In many communities across the country Americans experience transportation 'interruptions' caused by neglected roads and highways and those problems may attract plenty of attention --even consensus on the severity of the problem-- and still we are forced to wait... And then when the DOT comes in, sometimes the fix is worse than the original problem. Have you encountered that?

Georgia's DOT is taking steps now to improve two-way communication to keep everybody informed on what's going on and how long it will take. Even better than that, they're asking for input from local folks who might have good ideas on what could work best to fix problems while detouring vehicular and pedestrian traffic.

Being responsible for more than 18,000 miles of roads and highways in a state of nearly 10 million people, GDOT says it realizes its projects are almost always in someone’s way. "And while we have to do the work necessary to grow and maintain the state’s transportation system, we certainly also ought to make it easier for people to know 'what in the world we're doing to that road' and know exactly what we’re doing that’s put us in their way.

A new feature of the Department’s website Georgia Dept. of Transportation does just that, and much more.

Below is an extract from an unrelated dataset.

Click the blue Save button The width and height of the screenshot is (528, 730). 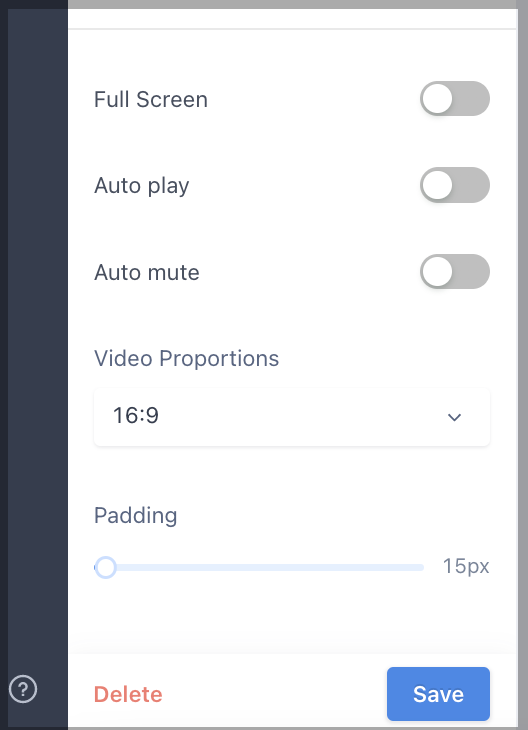coord(438,694)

Titled simply Projects, this new feature will offer the public understandable descriptions and the current status of Georgia DOT projects throughout the state. Easy-to-use links allow viewers to learn about select major projects that have statewide or regional effects, projects in their home and neighboring communities, or work that may be going on along routes they intend to travel on an upcoming trip.

And the site’s new “Quick Fix” section gives the public an opportunity to inform the Department of roadway or traffic problems they’ve noticed and offer suggestions on how they believe the issues might be remedied.

To open Projects, visitors to the Georgia DOT website simply click on the yellow hardhat located mid-page on the left. From there, links are available in four boxes titled: Featured Projects, Project Search, State Project Map and Suggest a Quick Fix. Featured Projects provides current information about various major projects around the state and also offers links to individual websites of high-profile projects.

'Project Search' utilizes the Department’s TransPi feature and allows the user to search for specific projects with as little starting information as the county it is in and the road it is on. State Project Map is a Geographic Information System (GIS) tool that allows the viewer to see information on ongoing projects or other data on bridges, crashes or permits throughout the state.

Finally, 'Suggest a Quick Fix' offers the public the opportunity to point out to Georgia DOT engineers existing operational roadway problems like pedestrian/bike conflicts; turn lanes needed at intersections; signal timing or sight distance issues; as well as offer their own suggestions for immediate fixes.

What do you think? Does your state DOT make it easy to get the answers you need? Or should they follow Georgia's lead?